Solo Keita22/02/2010 22:46:21
C'est vraiment immoral que les forces vives et Sekouba qui se sont permis de composer des gouvernements de transition de 60 personnes et leur cabinets nous avancent le problème d'argent pour priver des Guinéens leur droit absolu. Ce droit, ils l'ont du même principe ou de la même loi que tout autre Guinéen comme eux, où qu'il vive. Il ne faut pas forcément avoir un Doctorat pour comprendre cela. Je crois aussi qu'un parti de choc est plus que nécessaire au sein des forces vives guinéennes.
Alphadio DIALLO23/02/2010 00:15:52
Malgré notre bonne volonté de maintenir une trêve permettant au frère Sékouba Konaté et à son PM JM Doré d'organiser une transition crédible et digne, le cours des évènements nous pousse à reconsidérer notre position et à prendre nos responsabilités. Désormais nous ne laisserons aucun responsable guinéen flouer la dignité des populations guinéennes.
Nous l'avons déjà dit et répété, si vous êtes incapables de réorganiser la guinée sur des bases démocratiques faites-le savoir. La guinée dispose de milliers de cadres intègres tant dans le pays qu'à l'extérieur prêts à répondre à l'attente du peuple guinéen : faire de la guinée un pays démocratique, de justice, de paix et de prospérité dans lequel tous les guinéens sans distinction vivront en harmonie. Les femmes, les jeunes sont plus que jamais déterminés à barrer la route à tous ces opportunistes marchands de malheur.
Nous pensons que le frère Ben Sékou Sylla dans sa déclaration a fait preuve d'irresponsabilité notoire et qu'il ne mérite plus sa place. IL est désormais assis sur un fauteuil éjectable. Autant nous aimons les frères guinéens qui appellent à la tolérance et à la paix dans notre pays, autant nous haïssons les diviseurs des fils de la guinée.
thierno samba24/02/2010 17:52:53
Il est impératif de renvoyer tous les membres du bureau national de la CENI pour incompétence et outrage aux guinéens résidents à l'étranger qu'ils veulent exclure.Les commissions locales seront maintenus et les nouveaux membres vont reprendre à leur compte ce qui a été déjà fait comme boulot.Ce Ben Sékou n'est pas fiable et il n'inspire aucune confiance pour organiser ces élections.Outre,les dépenses engagés sous Kouyaté et Souaré,il a reçu 45 milliards y compris le rallonge concernant le recensement des guinéens de la diaspora.Nous devons exiger son départ et je suis certain il sera défendu par ses amis du CNOSC et le trio Alpha-Sydia-Fall.Dans ces conditions un blocage est préférable que d'organiser une mascarade ou bien il faudra que la diaspora organise de puissantes manifestations partout contre Ben Sékou et le trio de leaders.

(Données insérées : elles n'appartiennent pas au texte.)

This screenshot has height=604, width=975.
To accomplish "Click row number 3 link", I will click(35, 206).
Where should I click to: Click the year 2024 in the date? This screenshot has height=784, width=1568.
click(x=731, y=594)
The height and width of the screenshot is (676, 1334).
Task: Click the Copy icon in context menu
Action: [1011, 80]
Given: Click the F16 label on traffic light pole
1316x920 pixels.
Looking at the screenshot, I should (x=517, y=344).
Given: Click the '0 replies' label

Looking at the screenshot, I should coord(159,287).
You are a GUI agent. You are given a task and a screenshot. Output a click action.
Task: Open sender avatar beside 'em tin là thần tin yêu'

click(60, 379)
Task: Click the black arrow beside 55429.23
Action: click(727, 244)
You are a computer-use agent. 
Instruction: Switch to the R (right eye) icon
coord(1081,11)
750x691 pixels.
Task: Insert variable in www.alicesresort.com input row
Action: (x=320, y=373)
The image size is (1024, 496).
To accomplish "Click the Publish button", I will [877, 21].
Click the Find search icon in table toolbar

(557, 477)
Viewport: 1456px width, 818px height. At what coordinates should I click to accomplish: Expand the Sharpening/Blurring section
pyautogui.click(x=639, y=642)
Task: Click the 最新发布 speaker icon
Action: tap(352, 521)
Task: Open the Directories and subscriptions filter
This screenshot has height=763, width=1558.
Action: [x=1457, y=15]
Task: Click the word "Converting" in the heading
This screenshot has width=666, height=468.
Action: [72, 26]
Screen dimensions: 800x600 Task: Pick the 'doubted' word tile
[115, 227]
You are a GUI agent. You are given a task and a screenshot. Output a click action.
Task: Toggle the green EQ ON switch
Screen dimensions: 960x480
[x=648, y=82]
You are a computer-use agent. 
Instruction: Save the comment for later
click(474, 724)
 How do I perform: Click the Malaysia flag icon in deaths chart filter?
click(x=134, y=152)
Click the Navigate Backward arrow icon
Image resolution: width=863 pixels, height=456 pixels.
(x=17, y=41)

Ensuite,compte tenu de notre histoire récente,il faut attendre que les preuves de mauvaise foi s'accumulent pour agir.Il est clair pour tous que le général Sékouba n'est pas sincère et avare de parole,le peu qu'il a dit est suffisant pour comprendre que la justice ou la démocratie ne comptent pas pour lui.Il ne faut pas attendre qu'il renforce son pouvoir pour exposer de nouveau les guinéens au massacre au motif de contestation.La violation d'une virgule d'un accord qu'il a lui-même signé est un acte grave et nous voyons bien qu'il compte réduire toutes les institutions à sa volonté.Ce sont des actes qui méritent sanctions immédiates.Notre complaisance coupable lui donne de l'assurance et il faut interpeler directement le général Sékouba sur la question de son cabinet et celui du gouvernement et lui demander publiquement de virer les indésirables en cause au cas contraire commençons dès maintenant une campagne contre lui au même titre que celui engagé contre Dadis.Rien n'indique que le CNDD sous la direction du général Sékouba est prêt à la démocratie.Ce dernier s'est contenté de sécurisé leur pouvoir et laisser passer l'orage,en bon cameléon comme nous l'a dit Dadis,le général Sékouba nous tient le discours que nous voulons entendre,mais dans les actes il prépare son emprise sur le pouvoir.Comme Dadis au début,il a le soutien total de Alpha Condé et Sydia Touré qui ne se rendront que trop tard de leur bêtise.
Ne laissons pas ce scénario se répéter une fois encore.